I agree. I'd like to see pairs at least and more equipment so we can see actual skill play out. We already know how ever single show concludes. Everyone starves and is lonely! Now let's see people actually acquire some food and put those foraging skills and hunting and fishing skills against the others.
had an accident with a flame and am regrowing it. Very sad day. but half way back.
Looking good!
Thanks, I feel the beard adds credibility to my excessive wisdom. -_- lol
Great video
Dragon turnips (Jack-in-the-pulpit) are easier made edible. Maybe slicing it potato chip thin, and drying it for six months, might make it edible. I've done Dragon turnips this way. PAPER thin, dry for six months. They still had a little sting to them, and I personally couldn't eat a bunch of it, but it STILL tasted better than Lily Root.
I'd rather have a gun put to my head, and be forced to swallow a bowling ball, than to try water lily again... Ewwww!! (ShUdDeR)

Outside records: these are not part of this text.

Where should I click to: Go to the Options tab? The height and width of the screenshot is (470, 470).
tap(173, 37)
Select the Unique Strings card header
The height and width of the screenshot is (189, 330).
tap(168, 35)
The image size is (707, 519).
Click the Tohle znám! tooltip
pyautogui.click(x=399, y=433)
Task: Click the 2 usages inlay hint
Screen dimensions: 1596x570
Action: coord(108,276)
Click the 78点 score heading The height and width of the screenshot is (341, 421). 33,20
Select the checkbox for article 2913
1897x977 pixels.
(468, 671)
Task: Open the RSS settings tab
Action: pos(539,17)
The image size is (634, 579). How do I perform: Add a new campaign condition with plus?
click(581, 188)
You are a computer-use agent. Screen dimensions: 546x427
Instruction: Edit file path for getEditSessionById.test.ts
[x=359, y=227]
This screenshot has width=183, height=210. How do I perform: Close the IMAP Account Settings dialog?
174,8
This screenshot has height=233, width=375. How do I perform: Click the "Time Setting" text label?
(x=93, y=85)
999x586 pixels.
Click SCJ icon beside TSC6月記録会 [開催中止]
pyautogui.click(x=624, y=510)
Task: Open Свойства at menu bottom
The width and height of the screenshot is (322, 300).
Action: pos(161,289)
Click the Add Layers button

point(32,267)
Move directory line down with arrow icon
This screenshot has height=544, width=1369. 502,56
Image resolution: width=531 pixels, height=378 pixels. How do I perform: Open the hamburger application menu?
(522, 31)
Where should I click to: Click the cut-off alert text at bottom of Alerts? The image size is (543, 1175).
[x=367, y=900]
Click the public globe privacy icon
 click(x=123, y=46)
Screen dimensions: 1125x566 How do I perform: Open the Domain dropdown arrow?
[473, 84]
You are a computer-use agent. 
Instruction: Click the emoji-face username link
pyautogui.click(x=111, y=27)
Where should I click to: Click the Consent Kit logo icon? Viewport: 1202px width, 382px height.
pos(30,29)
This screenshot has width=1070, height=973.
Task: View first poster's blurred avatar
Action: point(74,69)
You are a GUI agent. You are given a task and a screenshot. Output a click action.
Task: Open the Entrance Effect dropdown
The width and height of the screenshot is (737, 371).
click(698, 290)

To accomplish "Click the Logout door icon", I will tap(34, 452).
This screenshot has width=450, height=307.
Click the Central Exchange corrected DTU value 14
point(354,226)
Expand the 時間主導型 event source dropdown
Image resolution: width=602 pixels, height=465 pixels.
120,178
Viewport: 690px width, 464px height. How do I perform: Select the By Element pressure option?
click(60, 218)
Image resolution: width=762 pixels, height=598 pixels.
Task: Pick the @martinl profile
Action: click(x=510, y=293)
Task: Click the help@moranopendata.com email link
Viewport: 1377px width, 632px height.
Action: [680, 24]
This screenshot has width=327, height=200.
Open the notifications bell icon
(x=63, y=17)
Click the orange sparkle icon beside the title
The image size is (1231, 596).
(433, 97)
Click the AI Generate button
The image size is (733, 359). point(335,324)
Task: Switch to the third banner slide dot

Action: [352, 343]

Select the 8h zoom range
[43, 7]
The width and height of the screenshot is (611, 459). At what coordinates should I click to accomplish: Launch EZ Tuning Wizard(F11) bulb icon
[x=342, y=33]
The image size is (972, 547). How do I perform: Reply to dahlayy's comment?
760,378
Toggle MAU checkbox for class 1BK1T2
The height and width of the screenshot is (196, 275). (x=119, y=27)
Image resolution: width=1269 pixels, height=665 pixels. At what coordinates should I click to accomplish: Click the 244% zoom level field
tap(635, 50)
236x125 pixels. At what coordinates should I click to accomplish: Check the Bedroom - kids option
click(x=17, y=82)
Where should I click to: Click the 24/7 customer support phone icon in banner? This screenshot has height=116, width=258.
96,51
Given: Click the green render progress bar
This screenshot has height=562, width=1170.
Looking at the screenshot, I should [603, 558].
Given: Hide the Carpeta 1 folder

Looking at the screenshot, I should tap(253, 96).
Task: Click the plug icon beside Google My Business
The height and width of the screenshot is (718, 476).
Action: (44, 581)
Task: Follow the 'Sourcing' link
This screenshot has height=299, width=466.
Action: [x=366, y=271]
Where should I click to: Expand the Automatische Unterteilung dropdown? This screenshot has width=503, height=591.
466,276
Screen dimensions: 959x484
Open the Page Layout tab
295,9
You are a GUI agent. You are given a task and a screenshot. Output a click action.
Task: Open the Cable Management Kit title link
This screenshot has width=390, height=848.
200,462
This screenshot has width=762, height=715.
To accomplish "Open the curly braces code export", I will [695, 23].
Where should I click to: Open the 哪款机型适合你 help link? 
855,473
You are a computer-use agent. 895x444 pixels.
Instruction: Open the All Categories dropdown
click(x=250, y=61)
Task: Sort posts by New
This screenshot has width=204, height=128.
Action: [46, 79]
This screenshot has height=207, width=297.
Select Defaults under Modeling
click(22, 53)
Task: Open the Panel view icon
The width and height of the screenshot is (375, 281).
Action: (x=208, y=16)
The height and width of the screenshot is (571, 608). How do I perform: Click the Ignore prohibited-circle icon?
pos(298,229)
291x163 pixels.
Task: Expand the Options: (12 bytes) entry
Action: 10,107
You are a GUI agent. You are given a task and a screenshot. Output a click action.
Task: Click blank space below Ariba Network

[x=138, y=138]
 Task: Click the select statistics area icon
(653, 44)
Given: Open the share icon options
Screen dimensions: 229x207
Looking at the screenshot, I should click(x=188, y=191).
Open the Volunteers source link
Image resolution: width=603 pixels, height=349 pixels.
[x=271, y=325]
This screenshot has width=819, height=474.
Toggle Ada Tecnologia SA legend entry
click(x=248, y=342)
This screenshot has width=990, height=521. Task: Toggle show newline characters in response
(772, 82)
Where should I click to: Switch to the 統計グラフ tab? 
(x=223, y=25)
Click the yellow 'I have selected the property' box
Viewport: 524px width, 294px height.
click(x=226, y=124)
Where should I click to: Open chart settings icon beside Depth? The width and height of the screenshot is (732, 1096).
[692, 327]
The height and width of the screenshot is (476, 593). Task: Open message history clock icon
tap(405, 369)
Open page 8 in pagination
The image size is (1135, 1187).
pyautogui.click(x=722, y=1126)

I would not eat Jack in the pulpits because their pretty uncommon and a large corm is at least 25 years old. Also if you eat their corm (which is their brain) they aren’t coming back.
Only thing stopping me is the other weeds in the water, yikes!
:) Moose wade right in lol
The Wooded Beardsman they must not notice the weeds brushing against them.
It really doesn't seem appealing but have you or will you try making them like mashed potatoes? Buttery goodness might help
Nope. It wouldn't work unless I thinly sliced and leached, but if it needs 4 boils, is it worth it? Over a stove is one thing, but over a fire? Energy in =/= energy out!
The Wooded Beardsman yeah I meant on the stove to test, definitely not worth it in the woods. it was something I thought about.
so apparently even with alot of prep work it's not worth the effort
Nope, not worth it at all. Can you imagine the inputs over an open fire?
From what I have gathered after a bit of research is that the root is not really edible as you guys so perfectly demonstrated. One source I found indicates that the best time to eat the root is before the plant flowers. It will still be horrible, but less horrible. As far as the rest of the plant, here is a great link for a video talking about the actually edible parts of the lily plants, when to gather the parts and even how to cook the seeds. th-cam.com/video/GRNfmWUp7Fo/w-d-xo.html. Awesome video guys, you go above and beyond!
Thanks, I love Green Deen. He's got a great channel. Too bad he doesn't update anymore.
I agree 100%.
this is awesome good form family good form
Lmao good but funny video, and I tried arrowhead roots once I found the same thing I couldn't get that taste out no matter how many times I boiled them.